AFNIC simulator enables realistic training for Cyber Flag 13-1

  • Published
  • By Katherine Kebisek
  • Air Force Network Integration Center
Air Force Network Integration Center engineers recently provided support to U.S. Cyber Command's annual cyber exercise, Cyber Flag 13-1, which took place Oct. 29 - Nov. 8 at Nellis Air Force Base, Nev.

Cyber Flag, a joint cyberspace training exercise, is designed to provide realistic training opportunities for a number of Department of Defense commands to deter, and if necessary, defeat a cyber attack against the department.

To provide this realistic training, USCYBERCOM called upon the expertise and capability of AFNIC's Cyber Force Integration Team. For over 10 years, this team has managed and maintained the Air Force's Simulator Training Exercise (SIMTEX) range, which simulates the service's three-tiered network operations and security structure, giving cyber operators valuable hands-on experience within a safe, secure environment that is separate from the operational network.
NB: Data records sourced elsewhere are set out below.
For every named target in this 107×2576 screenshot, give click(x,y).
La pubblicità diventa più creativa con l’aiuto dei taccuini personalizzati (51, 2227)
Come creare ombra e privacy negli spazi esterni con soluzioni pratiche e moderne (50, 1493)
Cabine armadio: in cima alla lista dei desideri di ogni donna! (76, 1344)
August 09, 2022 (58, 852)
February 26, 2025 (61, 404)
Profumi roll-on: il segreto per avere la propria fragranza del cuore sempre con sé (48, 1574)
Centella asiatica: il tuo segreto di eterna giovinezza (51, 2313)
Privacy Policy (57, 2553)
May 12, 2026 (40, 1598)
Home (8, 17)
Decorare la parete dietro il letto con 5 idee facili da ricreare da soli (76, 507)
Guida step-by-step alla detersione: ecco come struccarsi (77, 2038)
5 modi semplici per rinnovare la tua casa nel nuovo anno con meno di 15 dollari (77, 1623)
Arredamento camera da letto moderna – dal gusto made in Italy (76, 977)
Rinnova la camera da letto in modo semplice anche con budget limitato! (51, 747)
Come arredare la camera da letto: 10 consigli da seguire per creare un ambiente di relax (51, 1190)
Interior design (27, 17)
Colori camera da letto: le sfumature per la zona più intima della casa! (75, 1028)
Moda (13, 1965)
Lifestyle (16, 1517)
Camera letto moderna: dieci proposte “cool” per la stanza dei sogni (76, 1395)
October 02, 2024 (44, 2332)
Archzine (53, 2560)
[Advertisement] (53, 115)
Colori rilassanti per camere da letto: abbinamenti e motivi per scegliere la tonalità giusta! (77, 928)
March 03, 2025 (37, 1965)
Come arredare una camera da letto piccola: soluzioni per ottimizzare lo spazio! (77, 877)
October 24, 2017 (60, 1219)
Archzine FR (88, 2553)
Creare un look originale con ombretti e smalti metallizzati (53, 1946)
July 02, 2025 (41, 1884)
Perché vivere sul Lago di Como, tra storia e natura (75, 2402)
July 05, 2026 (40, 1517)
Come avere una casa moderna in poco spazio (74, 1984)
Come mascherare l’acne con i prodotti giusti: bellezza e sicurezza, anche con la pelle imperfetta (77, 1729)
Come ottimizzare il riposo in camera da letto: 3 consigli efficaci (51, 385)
The Cyber Flag exercise specifically employed a unique capability of SIMTEX called the Range Global Internet (RGI), which offers a realistic World Wide Web framework that allows for training in an environment similar to the live internet. With dynamic services such as websites, core Domain Name Server (DNS) infrastructure, foreign country emulation, and artificial, yet realistic network traffic, users experience the same environment as if they were on the real Internet. The RGI even simulates popular social media sites, allowing for cross-collaboration among exercise participants.

"This [Range Global Internet] was the gray, or neutral, zone ... everybody traversed through us," said Capt. Andrew Dunn, chief engineer for Cyber Force Integration. Just as with air ranges that pilots use to practice maneuvers, he said the cyber range provides the same opportunity for cyber operators and defenders to practice maneuvers through cyberspace.

SIMTEX is frequently used in Air Force and joint cyber exercises, as well as for training of cyber operators through units such as the 333rd Training Squadron at Keesler AFB, Miss., and the 39th Information Operations Squadron at Hurlburt Field, Fla. Dunn noted that participating in exercises like Cyber Flag helps his team to ensure SIMTEX simulates the network closely to provide the best possible training opportunities for new Airmen entering the cyberspace career field.

"When we support these exercises we get to interface with the people doing actual missions ... when they give us new requirements or say, 'We want to see this happen on the range,' we can adjust as needed or simply change the tactics," Said Dunn. "We then filter the [range or tactic] updates to the schoolhouse ... that way things are kept fresh and relevant, which is important because cyber is always changing."

Participants in this year's Cyber Flag included personnel from the DoD, all four services, government agencies, and academia from national labs--all key players in securing cyber networks and deterring cyber-attacks.

With cyber security a priority for the U.S. government and coalition partners, USCYBERCOM conducts events such as Cyber Flag to exercise and institutionalize its cyber forces and capabilities to ensure they meet their mission of defending and operating the DoD networks, and ensuring U.S. and allied freedom in cyberspace.